Miquella, mordiendo una costilla de cordero, terminó cruzando miradas con el mago. No apartó la vista, y aunque no dejó de comer, su cuerpo quedó inmóvil, como si el tiempo se hubiese detenido entre ambos.
Las miradas se encontraron con tal intensidad que, de haber sido perceptible para los demás, habría estremecido incluso al espíritu más templado.

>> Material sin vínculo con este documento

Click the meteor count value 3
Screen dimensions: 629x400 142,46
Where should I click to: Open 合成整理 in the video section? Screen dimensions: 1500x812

Por un lado, unos ojos azules que por momentos dejaban entrever una llama sagrada; por el otro, unos ojos dorados con un fulgor divino que no se quedaba atrás.
Si no fuera porque Bilbo pasó frente a ambos con una jarra de cerveza —puesta en sus manos por un enano entusiasta—, quizá aquella silenciosa confrontación habría escalado a algo más que una guerra de miradas.
Gandalf, tras ese cruce, no volvió a mirar directamente como antes, pero su atención no se despegó ni un segundo del pequeño ser y su grupo. La presión en su mano sobre el bastón era cada vez más fuerte.
Miquella, aunque percibía claramente la intensidad de la observación, actuó con calma. Sujetó la jarra que Bilbo terminó por pasarle, como si esta viajara entre manos hasta llegar a un destinatario aún incierto. Sin embargo, antes de poder probarla, Leda se la quitó de las manos y la pasó a otro lugar, para evidente disgusto del semidios.